Friday 25 December 2009

Christmases Past- Ou sont les neiges d'Antan etc.


Had a bit of toast and marmalade with Lapsang for breakfast. Did a fruit tray to put on the table. Julian and Dorothy are due at about 4pm for their breakfast so laid the table and placed the Pandoro on it - they will be having Pandoro and coffee, and perhaps some fruit.

Thinking about earlier and childhood Christmases, I always remember the lead-up to my childhood Christmas starting a week or so beforehand when, lying in bed, I would hear the carol singers going from house to house at night - very exciting. As a teenager I would go carol singing with the local church group. We were often invited inside larger houses to stand around the piano and sing before the family and guests, and were rewarded with drinks and mince pies. The strangest time for Christmas carol singing was in Trinidad, under the tropical sun and being offered glasses of non alcoholic eggnogg.

We decorated the house in England with holly and mistletoe after foraging in the woods, then put holly branches all around the house behind pictures and mirrors. Mistletoe was always hung in the hall to encourage kissing, and I do recall avoiding being dragged into the dangerous area of the hall.
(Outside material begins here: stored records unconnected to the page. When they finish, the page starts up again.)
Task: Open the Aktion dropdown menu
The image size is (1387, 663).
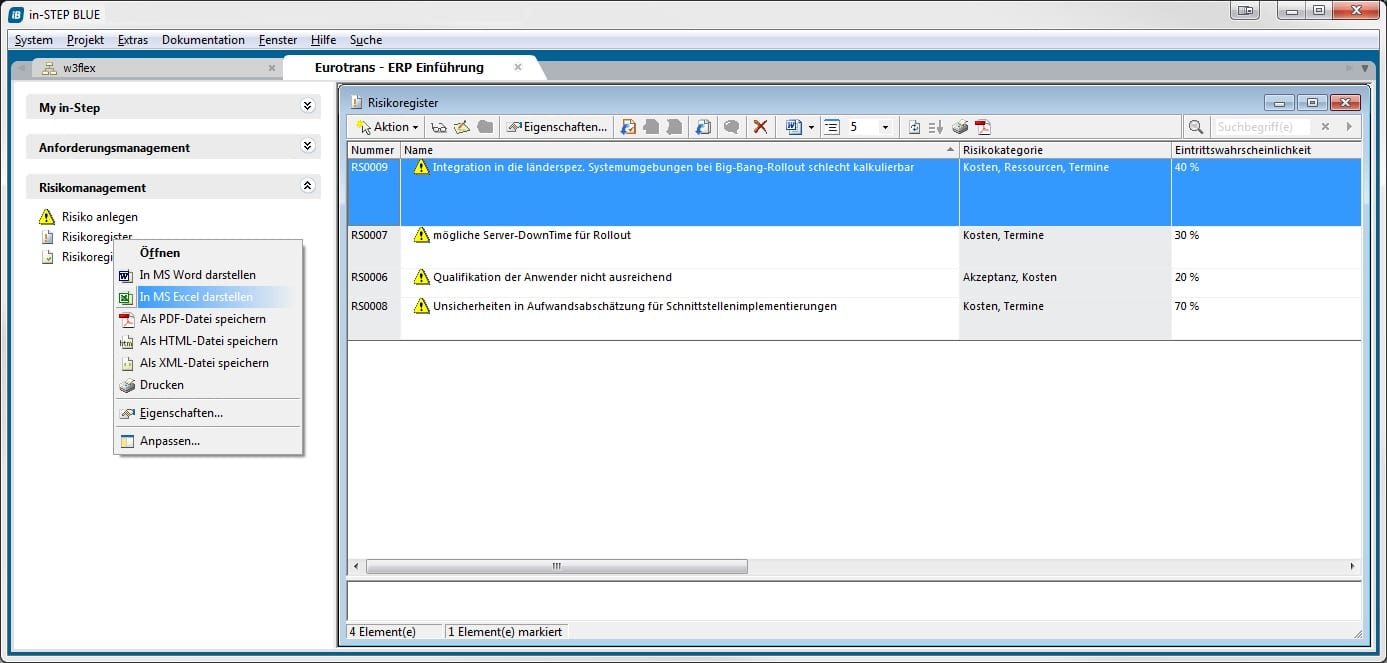Action: 389,127
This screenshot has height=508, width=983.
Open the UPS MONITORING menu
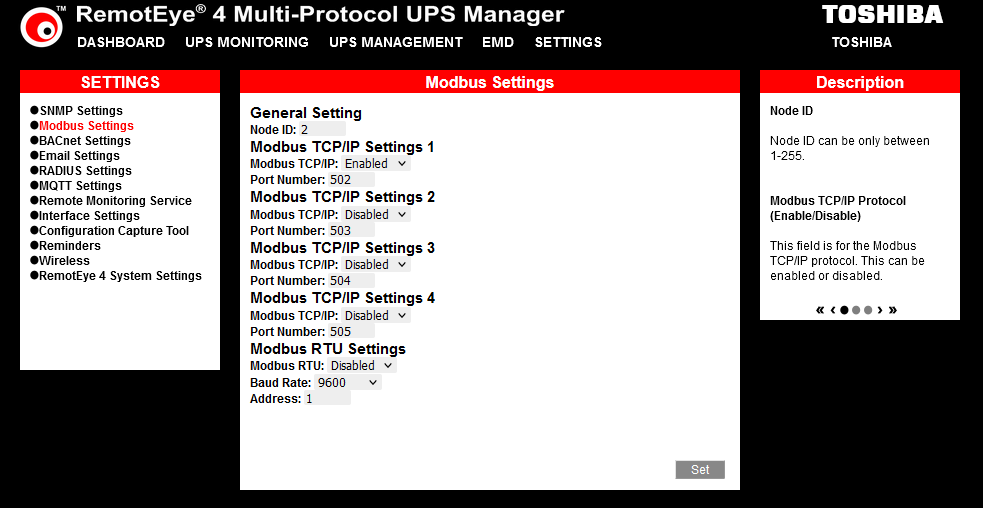(x=247, y=42)
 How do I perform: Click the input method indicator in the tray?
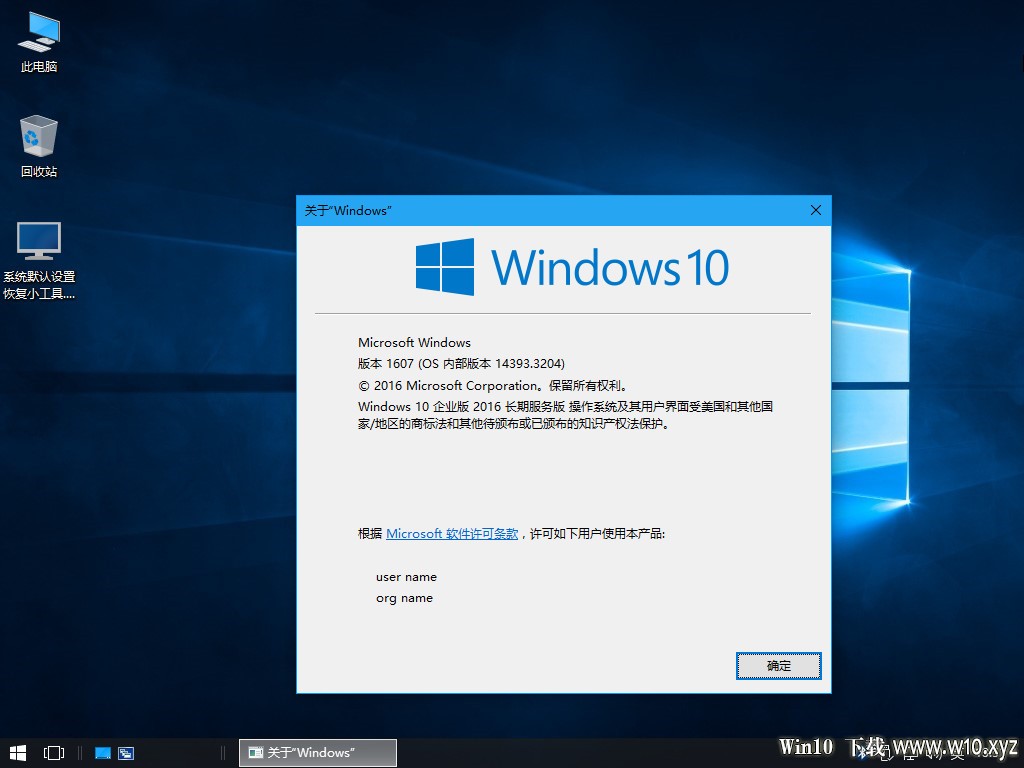coord(955,753)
My grandmother also used to purchase rather boring coloured gummed paper strips which we would lick and link together to form paper chains, transformed into bold decorations when hung diagonally across the room, forming loops, also across the walls.

A Christmas tree would appear on Christmas Eve, and the evening was spent by the family decorating the tree. We would hang old-fashioned ladies stockings by our beds. Our Christmas lists had previously been written and held gingerly over the fire until they flew up the chimney then off to Father Christmas.

Like millions of other children, we tried to stay awake to see Father Christmas but the mystery of the large, knobbly stocking laying across the bottom of the bed in the morning remained. Bursting with excitement we opened these at a fairly ungodly hour, usually five or six in the morning. I always searched these small gifts of chocolate coins, sugar mice, jack-in-a-box, and various other toys, always with nuts and mandarins in the toes and topped with a cracker, looking for evidence of brand names, but never found any proof that they had been purchased locally. We then rushed to our parents room to show them our booty.

After that, sometimes we children went to church,then spent Christmas at home with my parents and sister. There were just the four of us, and my mother was extremely well organised. The decorations and tree were very elegant, quite a ceremony of passing and unwrapping gifts around the tree with a glass of sherry. Lunch was always perfect - usually very traditional and followed by the Queen's speech. We were encouraged to take a brisk walk after lunch, then it was back for tea with Christmas cake, and as I remember it, a pretty early night. Quiet, but very enjoyable.

The most jolly Christmases I remember were when, as a young married woman with a small child, I would spend Christmas with my parents-in-law. They had four children and Christmas day there was a very jolly, if chaotic event, with best dresses and lots of champagne. Visitors would call in the day and be offered a drink. Despite a late start to the day, somehow, with different people doing various tasks, between ten and fifteen people managed to fit in around the table for a very festive late luncheon.
After that, many drinks were consumed and quite often very silly games, such as Twister were played, where those old enough to know better became very competitive and the game was usually won by my mother-in-law, the most competitive of all. Oddly, even after my first husband became estranged from his family, I spent many Christmases there with my second husband, and this became a tradition for many years until my ex in-laws divorced and moved away. I do miss those times.